Neuroprotective role of a protoberberine alkaloid against aluminum-induced neuroinflammation and excitotoxicity

The study was performed to investigate the possible neuroprotective role of palmatine, a protoberberine alkaloid against aluminum-induced aberration in neurotransmitter levels, excitotoxicity, neuronal inflammation, damage, and degeneration. 100 mg/kg of aluminum chloride served as the inducing agent and was administered orally to male Wistar albino rats for 42 consecutive days. Animals were divided into four groups, groups I, II, III, and IV which involve the normal group, the toxic control group receiving aluminum chloride, and two treatment groups administered orally with palmatine at a dose of 10 mg/kg and 20 mg/kg respectively followed by aluminum chloride. Expression of neuronal inflammatory markers like IL-6 and TNF- α were checked by the ELISA method. Deranged neurotransmitter levels of acetylcholine esterase and glutamate in rat brains were measured to determine the extent of excitotoxicity. The neuroprotective role of palmatine was determined based on histopathological studies and by determining BDNF expression by the immunohistochemistry method in rat brains.
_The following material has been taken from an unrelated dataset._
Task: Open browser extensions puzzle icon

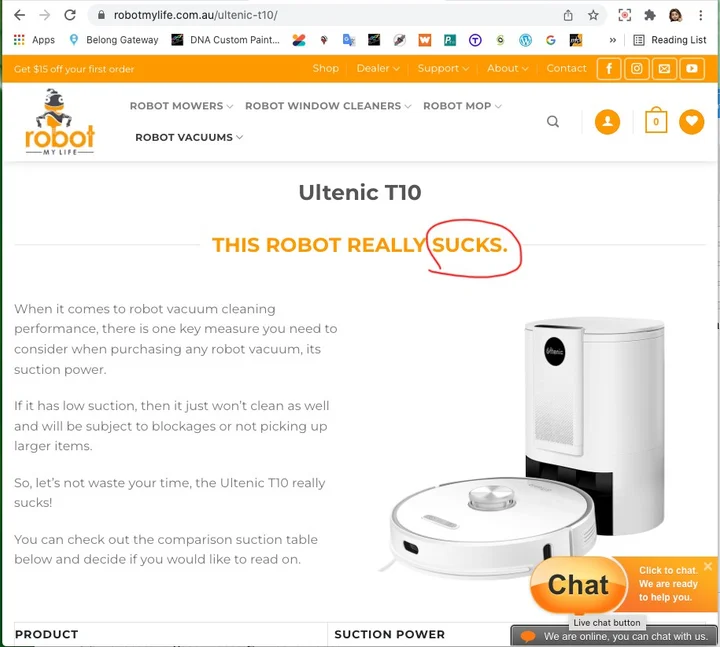Action: click(650, 15)
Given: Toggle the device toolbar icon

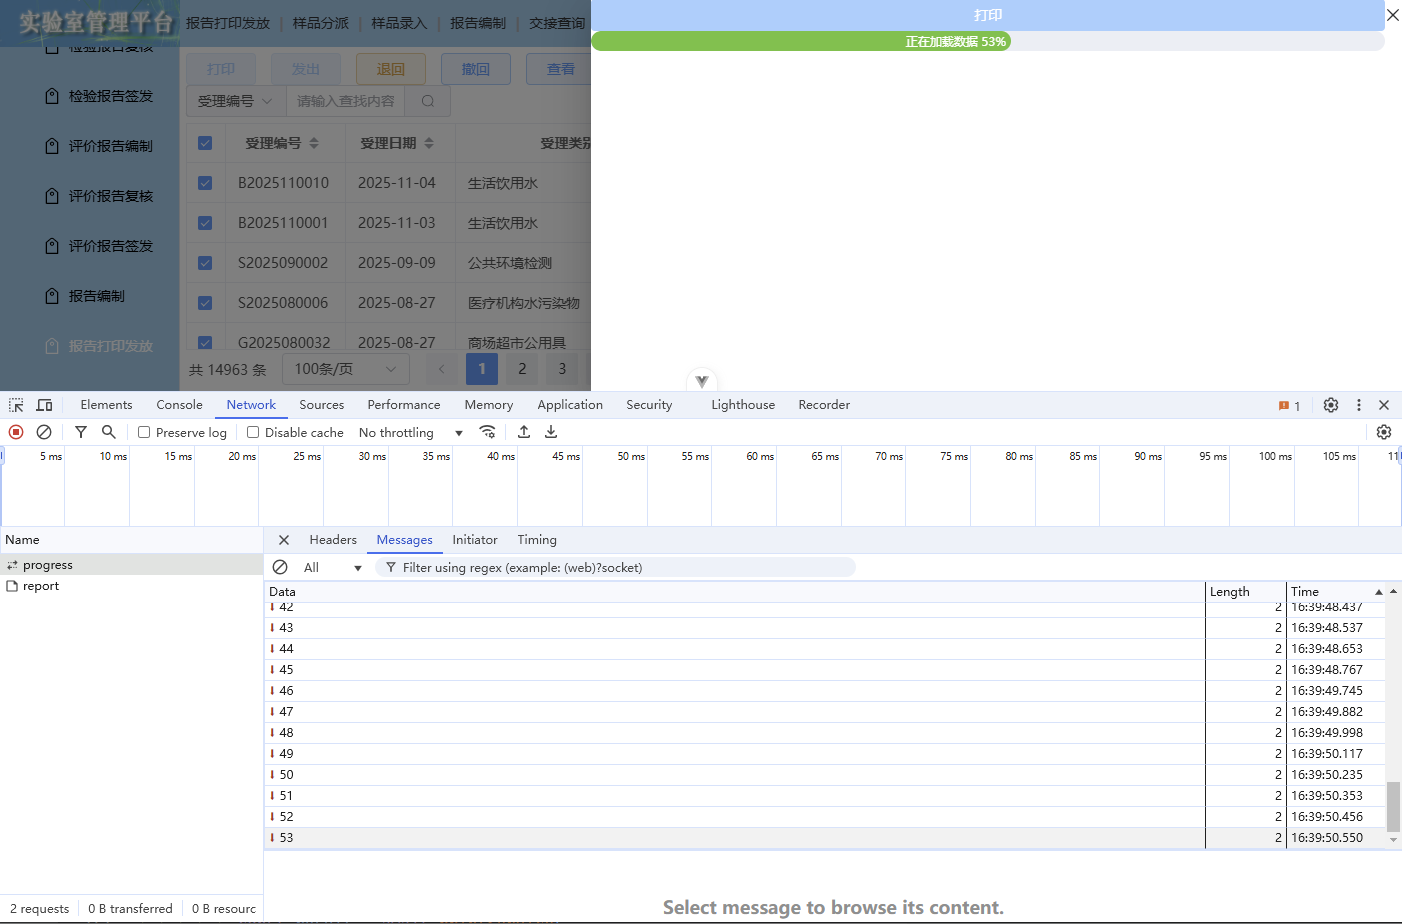Looking at the screenshot, I should pyautogui.click(x=44, y=404).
Palmatine treatment effectively regulated acetylcholinesterase levels and glutamate levels otherwise elevated by aluminum. It lowered excitotoxic damage induced by aluminum and lowered the degree of expression of inflammatory markers IL-6 and TNF- α. Improved expression of BDNF in palmatine-treated groups is indicative of the neuroprotective potential of palmatine in the restoration of neuroplasticity. Histopathology further confirms the neuroprotective potential of palmatine as the treatment significantly prevented neuronal damage degeneration and loss and restored healthy and viable neurons. The findings of the study confirm the neuroprotective potential of palmatine against aluminum-induced neuroinflammation and excitotoxicity.